Got it. And you have AMFAed your 24-105 to your 6D? I know that that lens seems to be one where people get mixed results. I had the same setup you do, 6D and 24-105L v1, and I always liked my results from it.

I will say that after switching to the R and the RF 24-105L, I am even happier with my images. But, I'm not a portrait photographer, so maybe I'm not noticing it as much as you would.


----------



## Bdbtoys (Aug 28, 2020)

Personally, with what you said I would go with the RF pair of 28-70 F2 + 70-200 F2.8 if you want to switch to RF. Unless weight is the issue, than sub the 24-70 F2.8. The thing is you mentioned dark shooting, otherwise I would give a plus to the 24-105 F4 (and you have one that size anyways).


----------



## pulseimages (Aug 28, 2020)

tron said:


> In that case a 16-35 4L IS will hold as well as 70-200L IS III and 24-70 2.8 II. But beware that in that case you will be probably tempted by the native RF lenses and a second upgrade will be costly since you will be giving up some serious glass bought new.

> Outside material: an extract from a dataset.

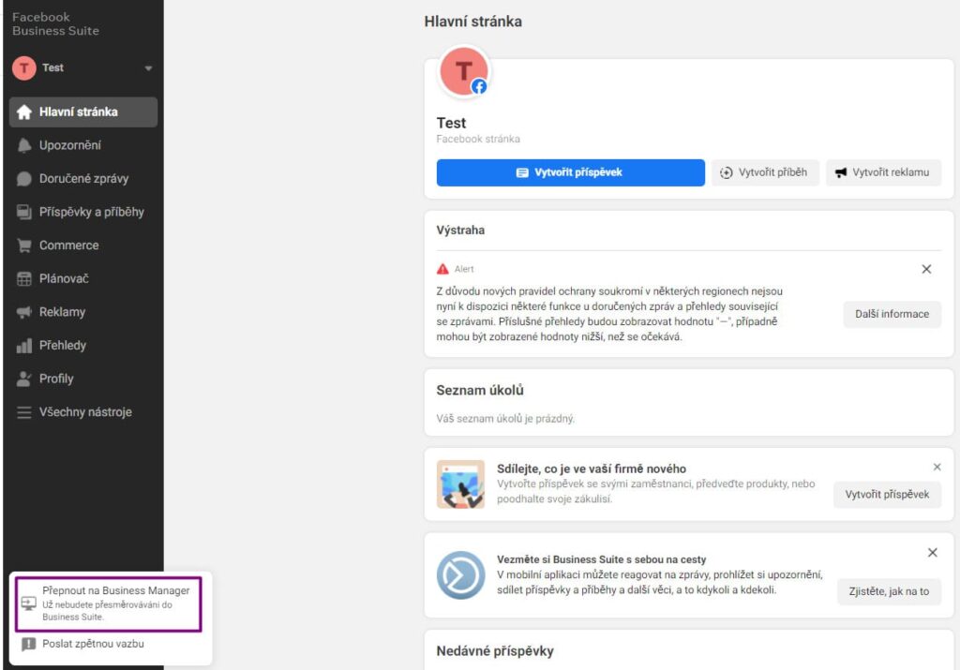Select Hlavní stránka in sidebar
Image resolution: width=960 pixels, height=670 pixels.
tap(83, 112)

Someday I’ll switch to the new R system but won’t all those EF lenses you mentioned perform well with the EF-EOS R adapter?


----------



## pulseimages (Aug 28, 2020)

Maximilian said:


> Hi pulseimages!
> 
> 
> I would second that. Depending on your overal budget the Canon T&S are maybe out of reach if you don't get a great catch used.
> ...


Your 35 f/2 IS, is that lens nearly as good optically as the 35mm f/1.4 L II? I remember reading that one portrait photographer only carried 3 focal lengths in his bag. The 35, 85 and 135 primes.


----------



## Mt Spokane Photography (Aug 28, 2020)

I look at my usage in Lightroom to see which focal lengths and apertures get the usage. If I can see that I'm limited in a high usage area, that's where I'd upgrade. If your 100 Macro gets lots of use, you will love the 100mm L. If you see a need for 24-70 f/2.8, go for it. Don't get a lens for someone else, get one that your actual usage proves you can benefit by upgrading.


----------



## Maximilian (Aug 28, 2020)

pulseimages said:


> Your 35 f/2 IS, is that lens nearly as good optically as the 35mm f/1.4 L II? ...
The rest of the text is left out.